Killing Fields Phnom Penh
The Khmer Rouge Photographed Every Single Prisoner at S-21 and That Is What Makes It So Difficult
Between 1975 and 1979 the Khmer Rouge killed between 1.5 and 2 million people – roughly a quarter of Cambodia’s population. The exact figure remains debated; the scale is not. The mechanisms were systematic: forced evacuation of cities, agricultural labour camps, execution of perceived class enemies, intellectuals, anyone wearing glasses or with soft hands. The Tuol Sleng prison (S-21) in Phnom Penh and the Choeung Ek killing site outside the city are the two most accessible places to understand concretely what happened.
Whether to visit sites of mass atrocity is a genuine question. The answer here is yes, for the same reason it is yes at Auschwitz and the Rwandan genocide memorials: these physical places demand a kind of attention that reading about events in the abstract does not.
Tuol Sleng Genocide Museum (S-21)
Tuol Sleng is a former secondary school in Chamkar Mon district, converted in 1975 into a prison and interrogation facility. Between 14,000 and 17,000 people were imprisoned here. Twelve to fourteen are confirmed to have survived.
The Khmer Rouge documented their prisoners meticulously. Rooms of photographs face you as you enter: men, women, children, some looking directly into the camera. The classrooms where prisoners were held in wooden cells barely large enough to turn around in are intact. The buildings where interrogations took place are open; the iron bar restraints are still on the beds.
Admission is USD 3. Audio guides with survivor testimony are available for an additional fee and are worth getting. Two survivors, Bou Meng and Chum Mey, have for years come to the museum to speak with visitors. Allow two to three hours minimum.
Choeung Ek
Choeung Ek is 15 kilometres south of Phnom Penh, accessible by tuk-tuk (around USD 10 to 15 round trip). It was an orchard before 1975. The Khmer Rouge used it as an execution site, trucking prisoners from S-21 in batches.

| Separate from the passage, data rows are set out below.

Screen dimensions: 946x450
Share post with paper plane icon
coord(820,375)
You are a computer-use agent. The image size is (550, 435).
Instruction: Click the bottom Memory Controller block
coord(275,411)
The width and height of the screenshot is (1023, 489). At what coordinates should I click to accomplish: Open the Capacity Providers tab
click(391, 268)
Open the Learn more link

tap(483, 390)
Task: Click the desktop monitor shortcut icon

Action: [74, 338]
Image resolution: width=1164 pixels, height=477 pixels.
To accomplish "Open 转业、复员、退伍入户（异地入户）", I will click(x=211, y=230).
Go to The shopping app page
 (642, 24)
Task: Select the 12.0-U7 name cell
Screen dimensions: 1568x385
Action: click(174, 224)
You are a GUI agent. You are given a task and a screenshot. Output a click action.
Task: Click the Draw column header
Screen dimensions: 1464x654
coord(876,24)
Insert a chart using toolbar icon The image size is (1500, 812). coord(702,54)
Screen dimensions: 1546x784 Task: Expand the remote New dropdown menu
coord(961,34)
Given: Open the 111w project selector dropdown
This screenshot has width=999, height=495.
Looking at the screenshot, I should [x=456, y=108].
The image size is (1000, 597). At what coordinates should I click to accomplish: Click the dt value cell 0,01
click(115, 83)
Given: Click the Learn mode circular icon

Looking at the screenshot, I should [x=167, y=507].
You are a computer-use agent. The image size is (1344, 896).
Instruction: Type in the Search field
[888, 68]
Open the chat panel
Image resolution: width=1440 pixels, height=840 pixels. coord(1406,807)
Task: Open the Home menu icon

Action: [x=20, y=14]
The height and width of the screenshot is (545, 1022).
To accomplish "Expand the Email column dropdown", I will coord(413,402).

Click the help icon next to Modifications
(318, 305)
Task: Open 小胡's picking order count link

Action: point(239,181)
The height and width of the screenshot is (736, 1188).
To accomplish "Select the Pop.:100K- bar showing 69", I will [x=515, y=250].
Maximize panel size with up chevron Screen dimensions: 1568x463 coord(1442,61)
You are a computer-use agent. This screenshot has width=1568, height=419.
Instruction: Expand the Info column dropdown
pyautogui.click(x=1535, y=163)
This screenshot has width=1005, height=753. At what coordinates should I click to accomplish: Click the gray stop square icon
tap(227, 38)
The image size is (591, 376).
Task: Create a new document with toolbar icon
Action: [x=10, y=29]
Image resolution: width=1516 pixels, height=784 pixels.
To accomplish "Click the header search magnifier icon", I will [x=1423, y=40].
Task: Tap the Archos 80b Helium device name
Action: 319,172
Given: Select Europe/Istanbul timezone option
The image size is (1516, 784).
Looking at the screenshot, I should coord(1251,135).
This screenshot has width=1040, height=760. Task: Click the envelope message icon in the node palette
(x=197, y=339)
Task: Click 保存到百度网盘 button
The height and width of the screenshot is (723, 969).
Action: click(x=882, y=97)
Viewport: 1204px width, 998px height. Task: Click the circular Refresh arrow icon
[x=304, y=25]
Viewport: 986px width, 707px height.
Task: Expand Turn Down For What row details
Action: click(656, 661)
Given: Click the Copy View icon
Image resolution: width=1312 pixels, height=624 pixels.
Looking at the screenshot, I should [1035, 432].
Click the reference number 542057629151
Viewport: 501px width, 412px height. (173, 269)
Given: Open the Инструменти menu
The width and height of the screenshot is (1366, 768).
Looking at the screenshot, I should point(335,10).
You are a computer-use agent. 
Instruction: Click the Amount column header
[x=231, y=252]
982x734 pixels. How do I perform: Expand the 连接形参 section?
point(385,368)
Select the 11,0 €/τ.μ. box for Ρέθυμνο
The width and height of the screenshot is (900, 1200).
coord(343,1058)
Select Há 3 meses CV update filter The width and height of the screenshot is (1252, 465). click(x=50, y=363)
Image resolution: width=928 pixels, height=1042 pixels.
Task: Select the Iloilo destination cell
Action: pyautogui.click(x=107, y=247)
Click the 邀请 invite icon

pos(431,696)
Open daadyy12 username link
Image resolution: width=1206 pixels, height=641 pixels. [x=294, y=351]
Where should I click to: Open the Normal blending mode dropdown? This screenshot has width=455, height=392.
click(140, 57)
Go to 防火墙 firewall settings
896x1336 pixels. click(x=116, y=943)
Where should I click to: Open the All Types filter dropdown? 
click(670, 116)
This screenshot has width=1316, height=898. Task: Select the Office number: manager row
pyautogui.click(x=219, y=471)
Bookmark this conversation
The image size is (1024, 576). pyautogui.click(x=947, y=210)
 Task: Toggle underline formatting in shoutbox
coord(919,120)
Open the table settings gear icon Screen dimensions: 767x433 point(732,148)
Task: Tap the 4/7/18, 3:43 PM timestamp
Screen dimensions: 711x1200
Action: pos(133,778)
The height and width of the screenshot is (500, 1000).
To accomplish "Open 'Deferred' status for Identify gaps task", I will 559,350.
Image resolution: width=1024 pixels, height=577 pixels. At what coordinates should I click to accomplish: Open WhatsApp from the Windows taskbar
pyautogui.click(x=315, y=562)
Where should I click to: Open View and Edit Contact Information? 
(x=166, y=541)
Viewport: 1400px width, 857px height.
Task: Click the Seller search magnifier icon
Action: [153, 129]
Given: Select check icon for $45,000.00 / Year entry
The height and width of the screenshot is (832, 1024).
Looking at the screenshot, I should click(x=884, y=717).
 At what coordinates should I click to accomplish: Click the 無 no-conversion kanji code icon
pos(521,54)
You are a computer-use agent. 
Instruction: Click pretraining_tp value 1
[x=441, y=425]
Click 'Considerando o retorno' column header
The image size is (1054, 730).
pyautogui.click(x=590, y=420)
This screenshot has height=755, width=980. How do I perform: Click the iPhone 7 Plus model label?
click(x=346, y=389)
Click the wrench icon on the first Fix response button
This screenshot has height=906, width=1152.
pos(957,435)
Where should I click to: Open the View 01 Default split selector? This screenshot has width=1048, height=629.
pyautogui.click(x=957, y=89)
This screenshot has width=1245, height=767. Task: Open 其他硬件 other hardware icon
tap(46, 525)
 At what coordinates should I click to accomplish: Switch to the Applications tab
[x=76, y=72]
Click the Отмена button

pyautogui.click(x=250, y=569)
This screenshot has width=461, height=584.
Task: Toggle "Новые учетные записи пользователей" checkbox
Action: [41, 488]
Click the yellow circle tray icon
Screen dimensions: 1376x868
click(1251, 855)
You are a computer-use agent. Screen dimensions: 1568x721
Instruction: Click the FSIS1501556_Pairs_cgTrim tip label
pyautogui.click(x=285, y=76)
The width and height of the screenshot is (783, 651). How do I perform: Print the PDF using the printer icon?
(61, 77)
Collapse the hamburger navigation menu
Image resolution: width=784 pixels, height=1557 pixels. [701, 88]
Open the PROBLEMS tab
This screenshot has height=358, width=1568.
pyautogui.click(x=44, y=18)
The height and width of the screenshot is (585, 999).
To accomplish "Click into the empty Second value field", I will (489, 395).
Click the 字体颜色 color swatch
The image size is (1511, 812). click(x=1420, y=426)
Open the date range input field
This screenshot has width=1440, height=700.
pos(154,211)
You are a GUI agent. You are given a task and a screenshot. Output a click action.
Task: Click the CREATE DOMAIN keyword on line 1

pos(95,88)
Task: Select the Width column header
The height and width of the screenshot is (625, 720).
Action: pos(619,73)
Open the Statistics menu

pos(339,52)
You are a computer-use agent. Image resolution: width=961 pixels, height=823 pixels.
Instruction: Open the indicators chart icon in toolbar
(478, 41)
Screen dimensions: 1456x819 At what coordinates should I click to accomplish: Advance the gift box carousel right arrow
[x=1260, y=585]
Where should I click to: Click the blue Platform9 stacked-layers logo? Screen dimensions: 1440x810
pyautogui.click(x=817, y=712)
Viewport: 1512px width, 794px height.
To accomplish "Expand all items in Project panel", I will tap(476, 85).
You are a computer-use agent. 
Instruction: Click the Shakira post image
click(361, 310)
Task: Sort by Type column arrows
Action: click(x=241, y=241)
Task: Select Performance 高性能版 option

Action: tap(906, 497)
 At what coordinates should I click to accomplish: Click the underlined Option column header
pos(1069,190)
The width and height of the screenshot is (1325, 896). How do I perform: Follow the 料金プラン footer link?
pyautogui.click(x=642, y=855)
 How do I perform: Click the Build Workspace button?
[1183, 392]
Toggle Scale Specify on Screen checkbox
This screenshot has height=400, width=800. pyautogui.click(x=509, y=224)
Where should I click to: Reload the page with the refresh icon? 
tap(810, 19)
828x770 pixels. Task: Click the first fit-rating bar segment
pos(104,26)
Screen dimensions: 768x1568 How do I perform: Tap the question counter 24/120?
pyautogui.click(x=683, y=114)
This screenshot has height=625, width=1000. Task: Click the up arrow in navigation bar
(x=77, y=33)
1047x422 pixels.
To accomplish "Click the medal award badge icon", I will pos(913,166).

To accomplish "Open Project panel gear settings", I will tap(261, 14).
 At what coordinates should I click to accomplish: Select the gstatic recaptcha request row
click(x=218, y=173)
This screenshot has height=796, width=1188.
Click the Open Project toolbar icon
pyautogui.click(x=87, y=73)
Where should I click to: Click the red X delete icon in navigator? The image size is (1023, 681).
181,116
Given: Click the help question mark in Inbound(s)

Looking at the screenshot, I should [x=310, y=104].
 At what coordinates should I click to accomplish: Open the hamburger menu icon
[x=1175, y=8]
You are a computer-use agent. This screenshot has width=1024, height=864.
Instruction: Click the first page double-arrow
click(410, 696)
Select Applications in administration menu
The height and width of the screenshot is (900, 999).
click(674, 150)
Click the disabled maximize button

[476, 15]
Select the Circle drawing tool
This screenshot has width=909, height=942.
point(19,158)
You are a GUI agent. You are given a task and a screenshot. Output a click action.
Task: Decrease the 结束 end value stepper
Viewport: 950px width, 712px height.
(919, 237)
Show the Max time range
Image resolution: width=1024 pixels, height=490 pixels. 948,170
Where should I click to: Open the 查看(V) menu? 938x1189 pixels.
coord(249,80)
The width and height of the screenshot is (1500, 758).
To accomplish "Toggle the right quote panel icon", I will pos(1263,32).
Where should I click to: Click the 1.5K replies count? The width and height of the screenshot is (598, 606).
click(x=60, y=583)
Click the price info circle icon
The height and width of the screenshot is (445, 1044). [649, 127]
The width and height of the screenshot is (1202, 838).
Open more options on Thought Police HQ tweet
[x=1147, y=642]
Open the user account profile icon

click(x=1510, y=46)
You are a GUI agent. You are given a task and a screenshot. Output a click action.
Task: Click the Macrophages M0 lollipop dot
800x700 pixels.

The 43-metre memorial stupa at the centre contains 5,000 skulls arranged and visible through glass panels. The mass grave pits are visible as depressions throughout the site. Bone and cloth fragments continue to surface after heavy rain. The audio guide, included in the USD 6 admission, uses recorded testimony from survivors and perpetrators near specific locations. One section plays recordings near a particular tree; the content of what happened there is disclosed through headphones. It is considered by many visitors to be one of the most effectively designed memorial audio guides anywhere in the world. Allow 90 minutes for the full route.
Visiting Both Sites Together
Most visitors combine Tuol Sleng and Choeung Ek in a single day. Some find Tuol Sleng more difficult because individual faces are unavoidable; others find Choeung Ek harder because the scale becomes physically present in the ground depressions. Having lunch between the two is appropriate and necessary.
Phnom Penh More Broadly
The Royal Palace on the riverfront near Sisowath Quay is open to visitors (USD 10) and includes the Silver Pagoda with a life-size diamond-set Buddha image. The National Museum holds the world’s most important collection of Khmer sculpture from the Angkor period. The Friends restaurant on Street 13 is a social enterprise that trains formerly street-connected youth in hospitality; the food is good and the organisation worthwhile. Getting around by tuk-tuk or Passapp/Grab app.